Sundaland, yang tergabung dalam waktu Triassic, atau sebagai satu atau dua blok yang
berasal dari Cina Selatan-Indocina setelah pembukaan Kapur Laut Proto-Cina (e.g. Metcalfe
1996, 2002 ).

Pandangan ini berubah dalam konstruksi lempeng yang lebih baru (Metcalfe 2008 dan yang
lebih baru, Hall 2009 dan yang lebih baru), ketika lempeng Borneo Barat Daya mulai
diidentifikasi sebagai 'Argoland' yang mungkin hilang, blok yang terbelah dari margin NW
Australia pada zaman Jurassic Akhir dan digabung dengan Sundaland pada zaman Cretaceous
Awal.
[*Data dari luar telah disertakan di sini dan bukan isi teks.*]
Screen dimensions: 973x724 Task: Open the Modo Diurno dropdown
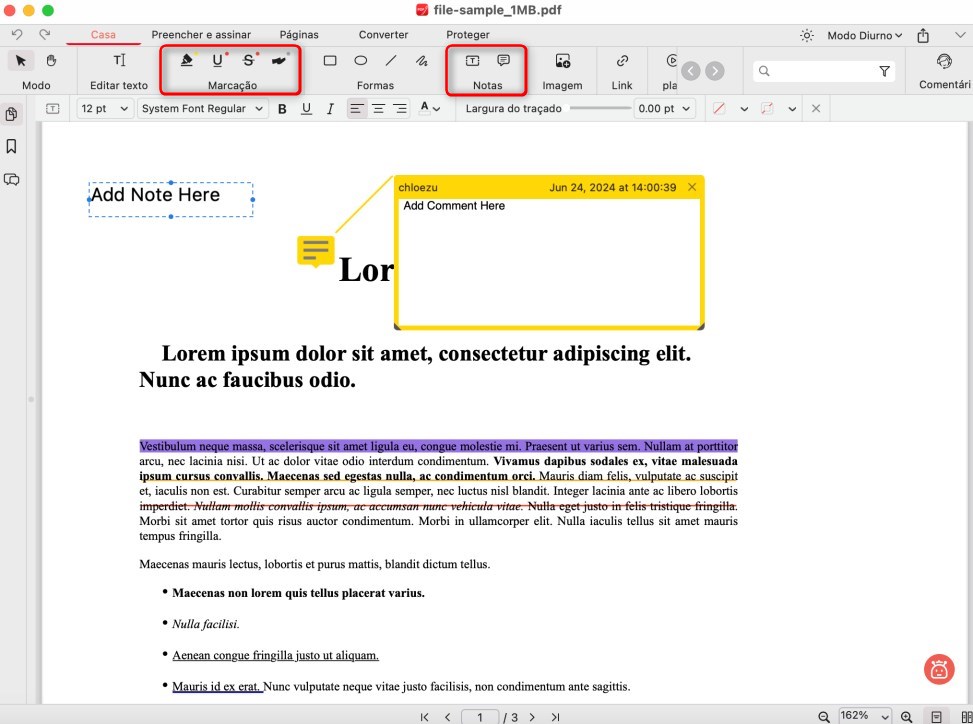(x=863, y=34)
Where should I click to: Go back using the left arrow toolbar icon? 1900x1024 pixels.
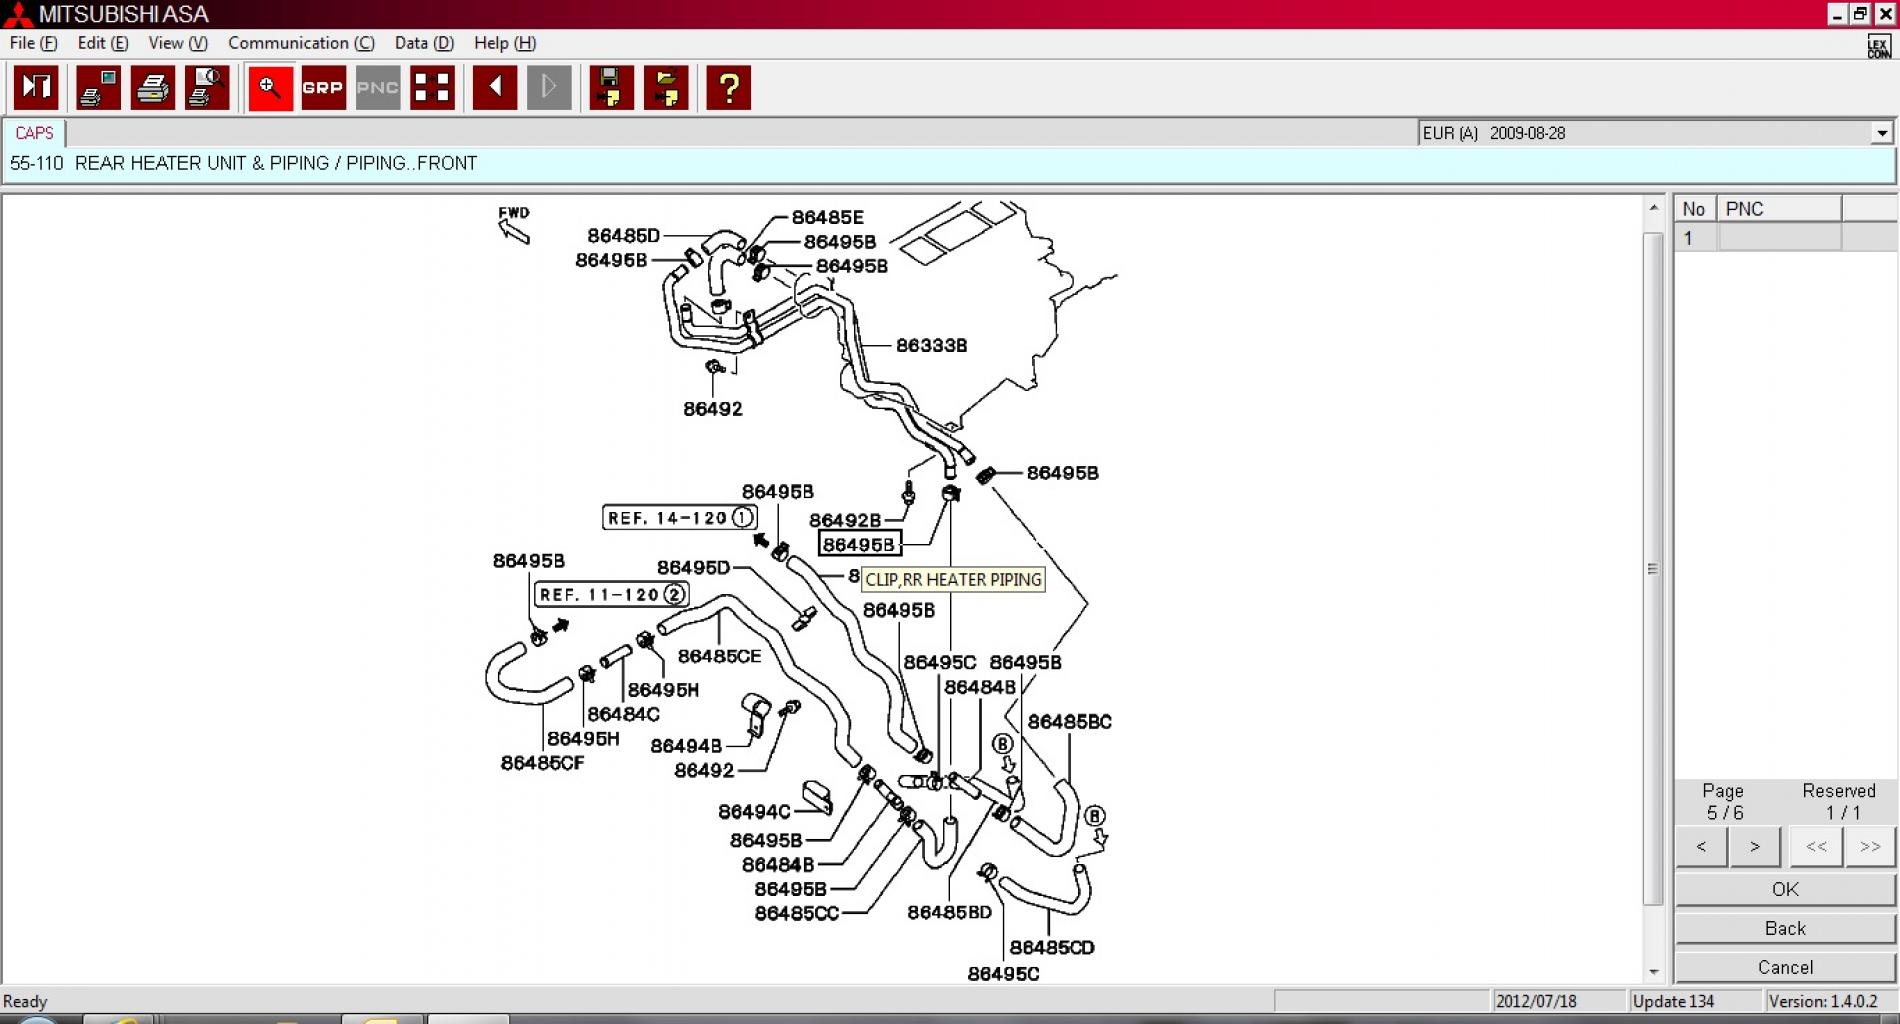pos(495,88)
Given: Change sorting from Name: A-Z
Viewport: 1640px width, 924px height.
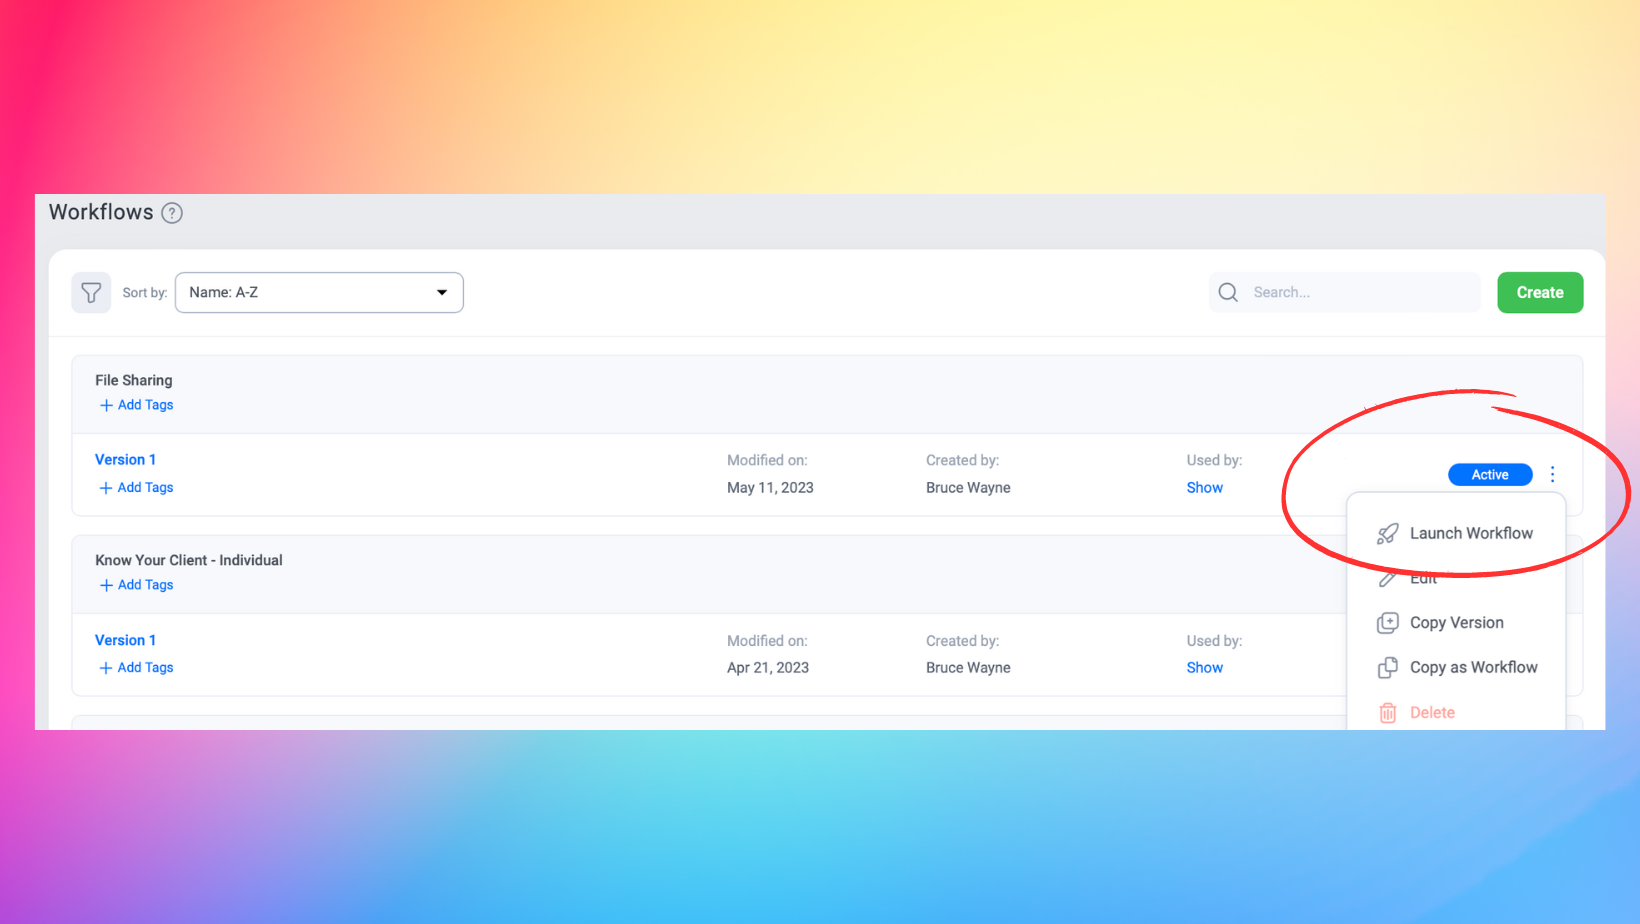Looking at the screenshot, I should tap(319, 292).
Namun, tidak ada stratigrafi pra-Kapur di blok Borneo Barat Daya yang mendukung
hubungan dengan Paleozoikum-Jurrasi di NW Australia, meskipun dapat dikatakan bahwa ini
semua dihancurkan oleh plutonisme Kapur dan pengangkatan dan erosi yang lebih muda
setelah berlabuh dengan Sundaland. Daratan seperti Buton di Sulawesi Tenggara mungkin
merupakan kandidat yang lebih baik untuk melewatkan 'Argoland'.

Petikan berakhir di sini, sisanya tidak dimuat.